Un bon gros fixe chatoyant pour les yeux

Surtout quand tout l'univers fourmille de petites blagues çà et là que l'on découvre en ayant la curiosité de ne pas tracer son chemin. Mention spéciale à ces responsables des ressources humaines grimés en détectives façon Columbo, dont les dialogues superbement traduits en français n'ont jamais cessé de me faire rire. Ou même ces petits robots de nettoyage baptisés SC-RUB, dont le côté attachant m'a ramené aux Mouse Droid de Star Wars. Quand on n'est pas tout bêtement récompensé par de l'argent ou des moitiés de cœurs, qui permettront d'aller booster ses capacités et découvrir de nouveaux combos dans les magasins disponibles entre chaque niveau ou avant chaque grande confrontation.
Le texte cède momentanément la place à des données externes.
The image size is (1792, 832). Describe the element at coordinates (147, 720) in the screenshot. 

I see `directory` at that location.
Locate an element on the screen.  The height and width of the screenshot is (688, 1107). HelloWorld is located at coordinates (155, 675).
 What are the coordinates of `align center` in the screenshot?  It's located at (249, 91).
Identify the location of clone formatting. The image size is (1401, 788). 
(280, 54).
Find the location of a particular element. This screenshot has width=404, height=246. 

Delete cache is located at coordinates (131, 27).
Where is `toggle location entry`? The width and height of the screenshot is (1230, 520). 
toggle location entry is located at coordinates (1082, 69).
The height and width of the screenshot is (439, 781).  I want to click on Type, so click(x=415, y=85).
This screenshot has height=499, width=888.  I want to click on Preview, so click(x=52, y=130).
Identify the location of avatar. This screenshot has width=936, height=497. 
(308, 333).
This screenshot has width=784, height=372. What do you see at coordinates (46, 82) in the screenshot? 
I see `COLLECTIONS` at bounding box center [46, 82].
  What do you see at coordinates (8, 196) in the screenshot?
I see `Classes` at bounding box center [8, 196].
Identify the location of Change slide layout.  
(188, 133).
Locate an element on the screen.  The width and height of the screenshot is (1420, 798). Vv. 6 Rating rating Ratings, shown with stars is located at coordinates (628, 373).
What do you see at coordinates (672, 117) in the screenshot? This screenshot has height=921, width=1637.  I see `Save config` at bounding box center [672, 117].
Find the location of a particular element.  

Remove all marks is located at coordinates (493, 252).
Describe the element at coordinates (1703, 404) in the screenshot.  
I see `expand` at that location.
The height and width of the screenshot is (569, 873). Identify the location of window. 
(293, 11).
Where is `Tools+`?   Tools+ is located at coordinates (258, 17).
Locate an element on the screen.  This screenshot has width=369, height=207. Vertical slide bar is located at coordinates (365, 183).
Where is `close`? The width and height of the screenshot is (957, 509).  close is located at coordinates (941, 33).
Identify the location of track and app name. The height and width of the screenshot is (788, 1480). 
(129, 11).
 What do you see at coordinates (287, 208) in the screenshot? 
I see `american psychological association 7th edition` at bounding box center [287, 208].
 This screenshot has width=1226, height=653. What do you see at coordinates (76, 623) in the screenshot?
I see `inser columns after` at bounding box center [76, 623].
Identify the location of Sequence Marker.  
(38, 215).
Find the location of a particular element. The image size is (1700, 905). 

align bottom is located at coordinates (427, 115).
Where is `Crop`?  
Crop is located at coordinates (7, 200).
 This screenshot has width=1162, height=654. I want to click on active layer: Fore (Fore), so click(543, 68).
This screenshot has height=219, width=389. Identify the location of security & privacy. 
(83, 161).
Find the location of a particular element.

On me dit également dans l'oreillette qu'ils proviennent de The Evil Within

Hi-Fi Rush ne se repose pas non plus sur ces belles choses, car il maîtrise aussi son rythme à la perfection. Durant les 8/10 heures qui composent son aventure principale, qui réserve par la suite quelques défis bien sentis, il ne s'arrête jamais sur le simple beat'em all. D'abord, il introduit des compagnons qui viendront non seulement varier les combos, mais aussi débloquer de nouveaux robots à affronter. Ces mêmes robots qui réclament parfois de répondre à de petits mini-jeux de rythme pour être vaincus définitivement. Avant de passer à des niveaux de plateforme classiques, mais qui sont entrecoupés de passages 2D ou en rails qui permettent de corser le défi ou sublimer la mise en scène déjà maîtrisée de bout en bout. On n'a tout simplement jamais l'occasion de s'en lasser ; une fois la manette posée, il ne reste comme souvenir qu'une course effrénée où la bande son résolument rock se mêle aux blagues absurdes des protagonistes. Une montagne russe faite de pur plaisir, qui nous emporte avec elle sans lâcher prise.

Welcome to Japan

L'ultra-style, voilà quelque chose que l'on n'avait pas vu depuis très longtemps, mais on sent bien que Persona 5 a redonné  confiance aux développeurs japonais. Dès que l'on prend en main Hi-Fi Rush, les références sont évidentes. Chai enchaîne les pauses stylées face à une caméra agressivement anglée, et des flashbacks des séquences de graffitis dans Jet Set Radio nous reviennent immédiatement. Il tape son meilleur riff pendant un ralenti alors que le scoring s'affiche, et c'est dès lors Bayonetta qui s'impose à nos esprits. Et quand tout à coup, l'univers graphique typique du comics américain s'infiltre dans l'affichage, on a l'impression de revenir à la belle époque de Viewtiful Joe.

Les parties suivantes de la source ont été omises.